(Dataset begins)
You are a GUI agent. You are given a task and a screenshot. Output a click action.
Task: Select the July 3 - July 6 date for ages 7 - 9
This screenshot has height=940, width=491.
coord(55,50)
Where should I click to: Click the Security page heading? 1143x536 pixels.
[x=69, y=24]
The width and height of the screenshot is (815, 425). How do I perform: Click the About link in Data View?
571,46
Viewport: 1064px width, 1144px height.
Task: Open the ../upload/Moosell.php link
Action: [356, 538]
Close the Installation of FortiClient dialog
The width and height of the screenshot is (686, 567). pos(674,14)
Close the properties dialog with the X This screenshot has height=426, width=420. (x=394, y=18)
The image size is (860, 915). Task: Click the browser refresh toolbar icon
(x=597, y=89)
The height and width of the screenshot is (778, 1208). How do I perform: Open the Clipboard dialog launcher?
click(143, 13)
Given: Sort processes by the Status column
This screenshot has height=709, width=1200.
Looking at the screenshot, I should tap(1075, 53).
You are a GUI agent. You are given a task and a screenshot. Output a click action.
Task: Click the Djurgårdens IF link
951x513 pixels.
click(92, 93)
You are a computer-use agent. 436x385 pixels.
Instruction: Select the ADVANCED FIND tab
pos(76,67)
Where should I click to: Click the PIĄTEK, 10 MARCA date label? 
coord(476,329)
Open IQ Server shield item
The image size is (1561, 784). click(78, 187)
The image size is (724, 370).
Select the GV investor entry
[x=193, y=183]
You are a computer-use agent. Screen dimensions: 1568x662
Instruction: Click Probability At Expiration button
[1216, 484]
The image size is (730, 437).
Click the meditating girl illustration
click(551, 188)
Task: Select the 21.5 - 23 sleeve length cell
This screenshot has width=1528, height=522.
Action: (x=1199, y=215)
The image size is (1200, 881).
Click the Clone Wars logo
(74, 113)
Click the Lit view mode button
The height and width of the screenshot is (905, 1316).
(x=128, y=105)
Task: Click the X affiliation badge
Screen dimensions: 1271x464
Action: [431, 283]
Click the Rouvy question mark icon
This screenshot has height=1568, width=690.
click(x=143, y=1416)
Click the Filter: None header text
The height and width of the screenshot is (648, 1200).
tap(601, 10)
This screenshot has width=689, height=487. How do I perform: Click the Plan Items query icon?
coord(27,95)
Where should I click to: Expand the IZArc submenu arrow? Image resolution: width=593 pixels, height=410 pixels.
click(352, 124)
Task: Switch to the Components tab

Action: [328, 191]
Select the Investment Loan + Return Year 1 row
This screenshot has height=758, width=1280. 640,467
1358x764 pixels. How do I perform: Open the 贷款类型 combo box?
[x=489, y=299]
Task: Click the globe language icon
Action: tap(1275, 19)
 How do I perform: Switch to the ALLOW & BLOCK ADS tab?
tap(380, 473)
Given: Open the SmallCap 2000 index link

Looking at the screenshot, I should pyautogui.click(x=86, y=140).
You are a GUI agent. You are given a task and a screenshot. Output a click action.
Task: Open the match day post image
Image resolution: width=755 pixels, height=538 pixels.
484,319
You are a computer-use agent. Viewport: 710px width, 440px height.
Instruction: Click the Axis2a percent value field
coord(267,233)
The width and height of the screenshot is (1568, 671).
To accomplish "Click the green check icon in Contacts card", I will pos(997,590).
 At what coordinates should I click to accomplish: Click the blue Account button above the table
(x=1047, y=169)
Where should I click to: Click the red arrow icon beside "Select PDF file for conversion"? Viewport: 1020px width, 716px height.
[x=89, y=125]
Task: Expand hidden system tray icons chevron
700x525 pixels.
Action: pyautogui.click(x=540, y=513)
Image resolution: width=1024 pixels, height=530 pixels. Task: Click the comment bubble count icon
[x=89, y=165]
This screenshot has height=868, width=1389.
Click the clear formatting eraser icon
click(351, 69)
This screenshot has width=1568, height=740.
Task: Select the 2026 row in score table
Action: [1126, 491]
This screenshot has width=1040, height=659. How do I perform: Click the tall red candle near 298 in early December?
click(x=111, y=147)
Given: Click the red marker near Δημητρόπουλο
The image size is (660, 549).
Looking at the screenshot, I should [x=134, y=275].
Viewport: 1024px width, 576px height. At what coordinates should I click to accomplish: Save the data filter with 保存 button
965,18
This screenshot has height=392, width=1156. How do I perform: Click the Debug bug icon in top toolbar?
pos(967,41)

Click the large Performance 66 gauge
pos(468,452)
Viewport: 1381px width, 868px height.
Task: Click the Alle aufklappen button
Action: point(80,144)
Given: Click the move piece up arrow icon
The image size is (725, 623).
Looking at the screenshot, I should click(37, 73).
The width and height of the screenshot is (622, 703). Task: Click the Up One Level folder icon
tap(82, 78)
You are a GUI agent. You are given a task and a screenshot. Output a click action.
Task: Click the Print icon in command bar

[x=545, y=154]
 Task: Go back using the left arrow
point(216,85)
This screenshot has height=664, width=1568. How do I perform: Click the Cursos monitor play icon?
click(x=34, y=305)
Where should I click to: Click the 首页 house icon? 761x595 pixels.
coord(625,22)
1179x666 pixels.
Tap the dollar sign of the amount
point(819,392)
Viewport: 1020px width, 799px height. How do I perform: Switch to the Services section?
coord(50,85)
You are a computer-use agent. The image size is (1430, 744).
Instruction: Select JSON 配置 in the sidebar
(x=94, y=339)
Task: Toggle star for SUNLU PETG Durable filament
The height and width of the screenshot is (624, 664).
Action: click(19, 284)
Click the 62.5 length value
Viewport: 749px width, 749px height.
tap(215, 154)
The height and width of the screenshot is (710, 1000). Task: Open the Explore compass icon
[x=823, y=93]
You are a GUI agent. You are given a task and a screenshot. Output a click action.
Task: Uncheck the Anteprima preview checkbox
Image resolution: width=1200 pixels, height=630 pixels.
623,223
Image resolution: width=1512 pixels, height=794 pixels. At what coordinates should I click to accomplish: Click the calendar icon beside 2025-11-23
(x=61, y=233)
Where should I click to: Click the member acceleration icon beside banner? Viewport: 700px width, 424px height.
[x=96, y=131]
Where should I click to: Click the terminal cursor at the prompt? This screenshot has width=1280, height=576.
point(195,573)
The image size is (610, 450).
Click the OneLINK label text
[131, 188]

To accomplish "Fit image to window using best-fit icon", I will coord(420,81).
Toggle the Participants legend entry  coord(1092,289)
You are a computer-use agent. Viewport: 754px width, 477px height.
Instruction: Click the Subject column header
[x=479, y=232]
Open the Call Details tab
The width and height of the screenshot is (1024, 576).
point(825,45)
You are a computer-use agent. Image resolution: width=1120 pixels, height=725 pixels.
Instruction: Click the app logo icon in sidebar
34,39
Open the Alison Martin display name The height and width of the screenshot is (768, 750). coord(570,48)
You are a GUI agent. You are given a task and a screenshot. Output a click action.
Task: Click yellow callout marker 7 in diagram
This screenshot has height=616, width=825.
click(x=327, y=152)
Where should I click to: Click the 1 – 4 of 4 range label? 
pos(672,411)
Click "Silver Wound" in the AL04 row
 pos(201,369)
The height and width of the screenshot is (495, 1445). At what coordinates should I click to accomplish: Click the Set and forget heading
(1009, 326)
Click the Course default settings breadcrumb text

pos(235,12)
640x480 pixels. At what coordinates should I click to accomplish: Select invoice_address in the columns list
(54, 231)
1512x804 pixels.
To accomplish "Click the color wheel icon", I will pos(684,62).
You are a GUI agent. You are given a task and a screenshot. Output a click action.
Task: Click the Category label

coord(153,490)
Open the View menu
(Dataset ends)
_Task to complete_
Check each line of the records for the string "will" and copy those that have it.

_Your solution_
To accomplish "Click the green check icon in Contacts card", I will pos(997,590).
To accomplish "Fit image to window using best-fit icon", I will coord(420,81).
To accomplish "Click the color wheel icon", I will pos(684,62).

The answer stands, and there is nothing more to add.